In [2]:
import networkx as nx
import numpy as np
import pandas as pd
import matplotlib.pyplot as plt
from pathlib import Path

import powerlaw
import re
from tqdm.autonotebook import tqdm

  from tqdm.autonotebook import tqdm


For building the network, the relationships between the characters will be used, as created in the data building notebook. Moreover, in order to identify and keep only the most important characters, the characters dataframe is also loaded.

In [3]:
# Define the locations of the dataframes to be used in the analysis, ie. characters' names and relationships
tot_relationships_url = 'https://raw.githubusercontent.com/gpanagioto/projects_socialgraphs22/main/Project2/Relationships/total_relationships.csv'
characters_df_url = 'https://raw.githubusercontent.com/gpanagioto/projects_socialgraphs22/main/Project2/characters_df.csv'

# Load the dataframes
relationships_pd = pd.read_csv(tot_relationships_url, index_col=0)
characters_df = pd.read_csv(characters_df_url)

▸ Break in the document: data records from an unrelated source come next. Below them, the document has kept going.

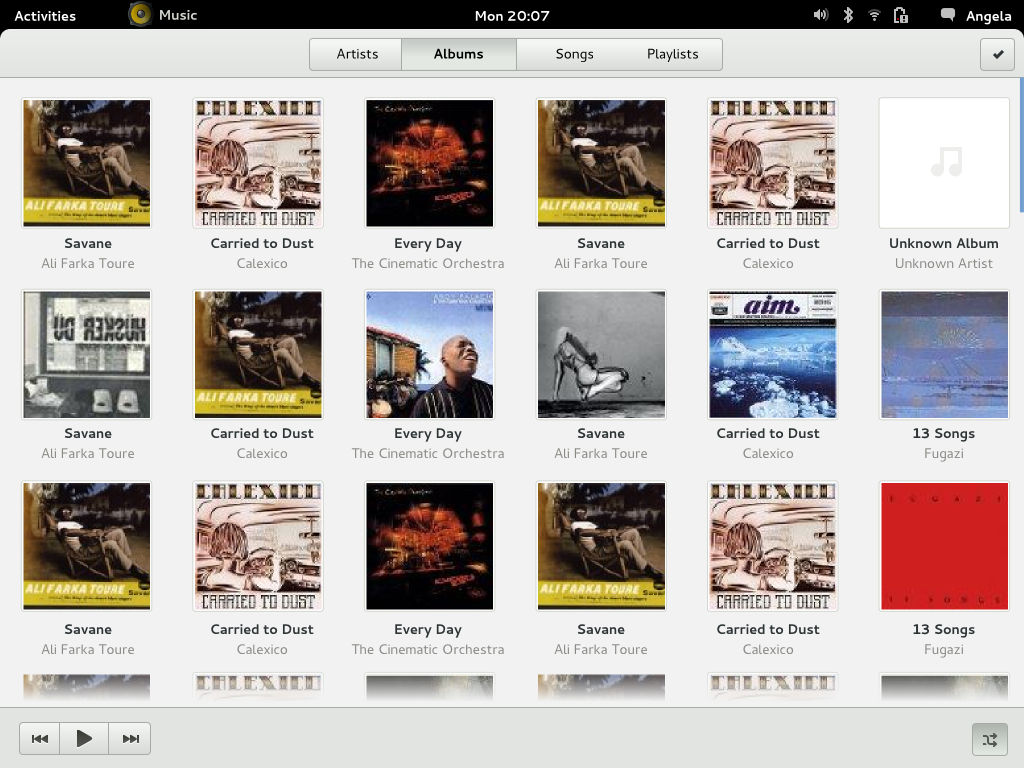Open the red 13 Songs Fugazi album
Screen dimensions: 1024x768
pos(944,546)
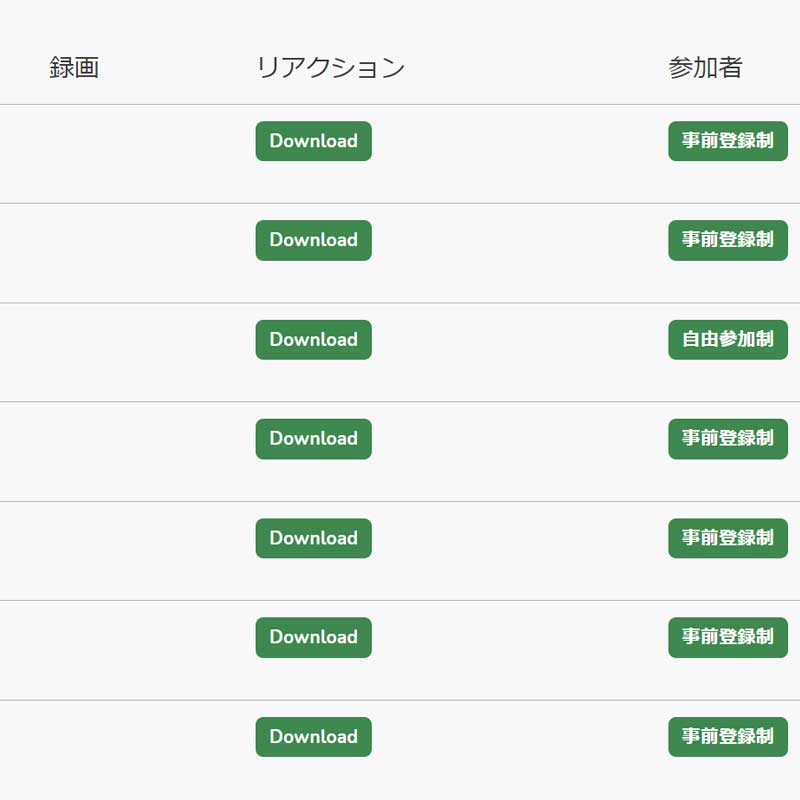The height and width of the screenshot is (800, 800).
Task: Click Download in the fourth row
Action: pyautogui.click(x=313, y=438)
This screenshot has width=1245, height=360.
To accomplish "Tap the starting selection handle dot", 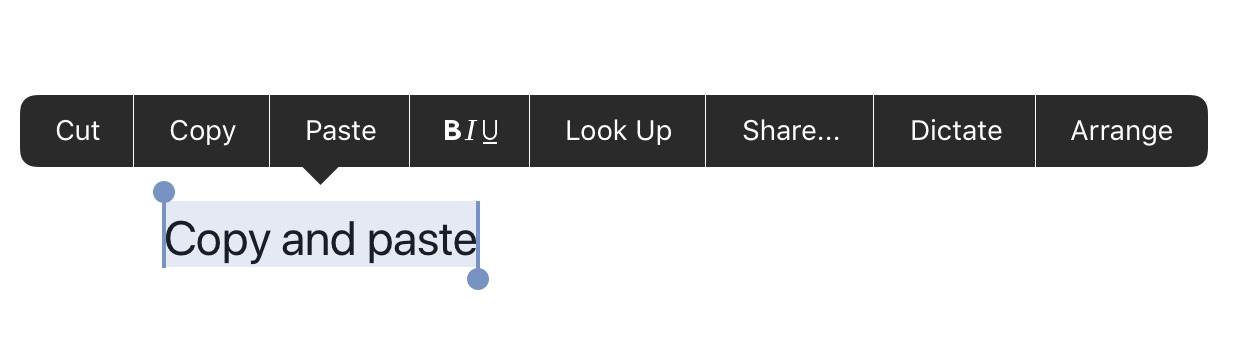I will point(164,192).
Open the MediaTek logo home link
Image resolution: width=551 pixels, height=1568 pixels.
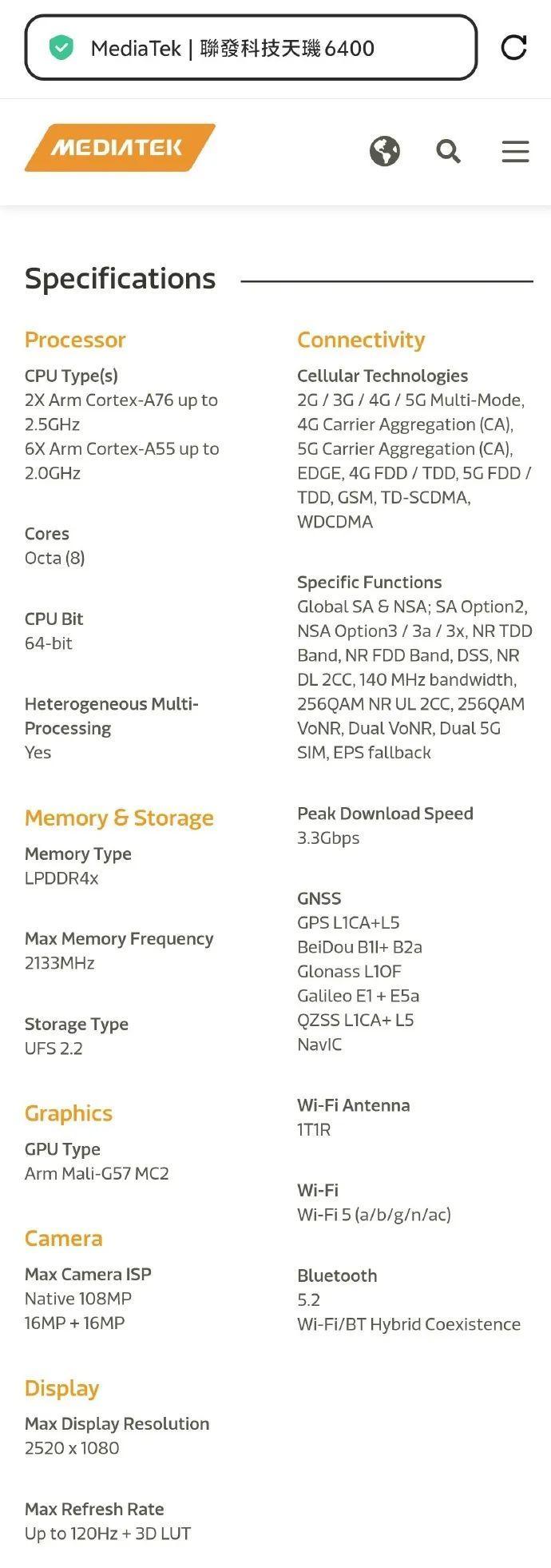pyautogui.click(x=120, y=148)
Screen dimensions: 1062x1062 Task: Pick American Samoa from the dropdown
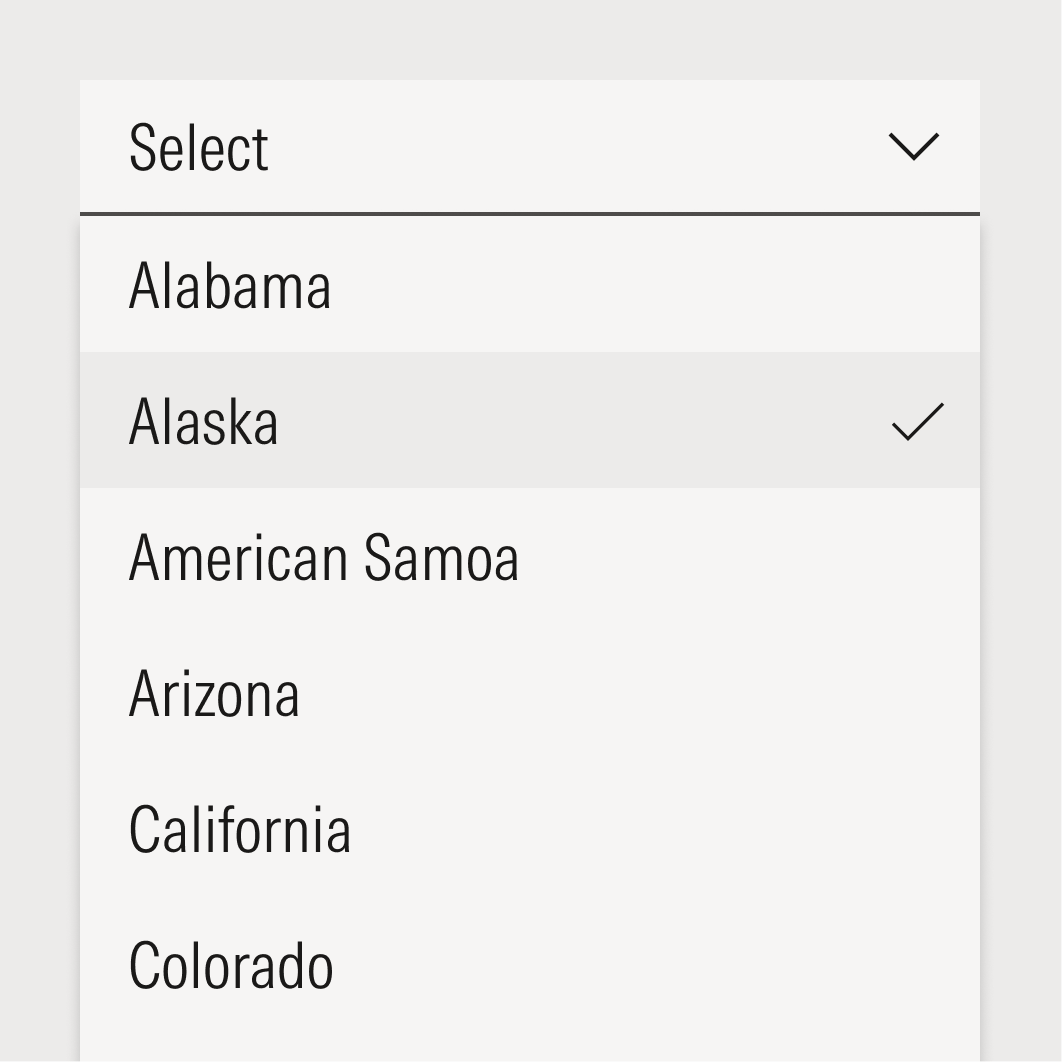[x=529, y=557]
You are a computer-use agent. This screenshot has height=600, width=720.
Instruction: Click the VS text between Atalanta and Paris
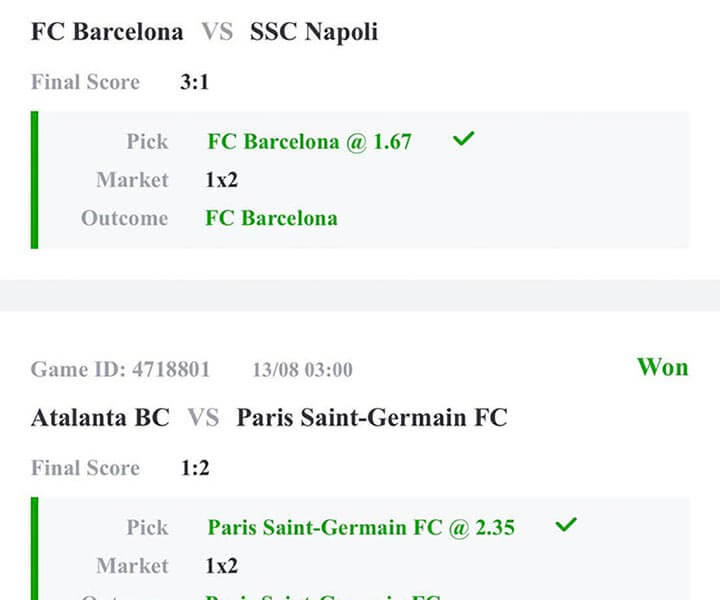click(x=203, y=417)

Now we can create a network by [using the relationship dataframe as edgelist](https://networkx.org/documentation/stable/reference/generated/networkx.convert_matrix.from_pandas_edgelist.html) and the weight as an edge attribute to show relationship strength:

In [4]:
G = nx.from_pandas_edgelist(relationships_pd,
                           source='source',
                           target='target',
                           edge_attr='weight',
                           create_using=nx.Graph())

Initial network statistics, number of nodes, edges, etc:

In [5]:
print(f"Number of nodes: {G.number_of_nodes()}")
print(f"Number of edges: {G.number_of_edges()}")

Number of nodes: 2728
Number of edges: 17324


### Connected component  

Since the graph is undirected, we use the function [`connected_components`](https://networkx.org/documentation/stable/reference/algorithms/generated/networkx.algorithms.components.connected_components.html)

In [6]:
Gcc = list( nx.connected_components(G))
Gcc = sorted(Gcc, key=len, reverse=True)
print(f"Number of connected components: {len(Gcc)}")

Number of connected components: 19


A number of connected components exist. Their size in regards to nodes is the following:

In [7]:
for i,  comp in enumerate(Gcc):
    print(f"Component {i}: {len(comp)}")    

Component 0: 2685
Component 1: 5
Component 2: 4
Component 3: 3
Component 4: 3
Component 5: 2
Component 6: 2
Component 7: 2
Component 8: 2
Component 9: 2
Component 10: 2
Component 11: 2
Component 12: 2
Component 13: 2
Component 14: 2
Component 15: 2
Component 16: 2
Component 17: 2
Component 18: 2


Since only the first component holds the vast majority of nodes, this is the network that is kept.

In [8]:
G = G.subgraph(Gcc[0])

### Centrality measures to decrease the number of nodes to the most important ones

This is a relatively large network, especially when trying to analyze interactions between characters. Not all of them are central to the plot. Some might be ancillary to the plot, or recurring. Some others might only be present to a couple or one episode. Obviously the latter are not valuable in the following analysis, since they are also bound to have low text content in their dialogues. Finally, there is the case of aggregated characters, like `Man`, `Woman`, `Officer` etc. While these generic names could have been removed during the character dataframe building phase, they are included to avoid biasing the analysis with prior knowledge of the show.

In [9]:
eigen_centr = nx.eigenvector_centrality(G)
closeness_centr = nx.closeness_centrality(G)
degree_centr = nx.degree_centrality(G)
betweenness = nx.betweenness_centrality(G)

In [None]:
data = {'name': list(betweenness.keys()),
        'betweenness':list(betweenness.values()),
        'eigenvector':list(eigen_centr.values()),
        'degree': list(degree_centr.values()),
        'closeness':list(closeness_centr.values()),
       }

centralities_df = pd.DataFrame.from_dict(data)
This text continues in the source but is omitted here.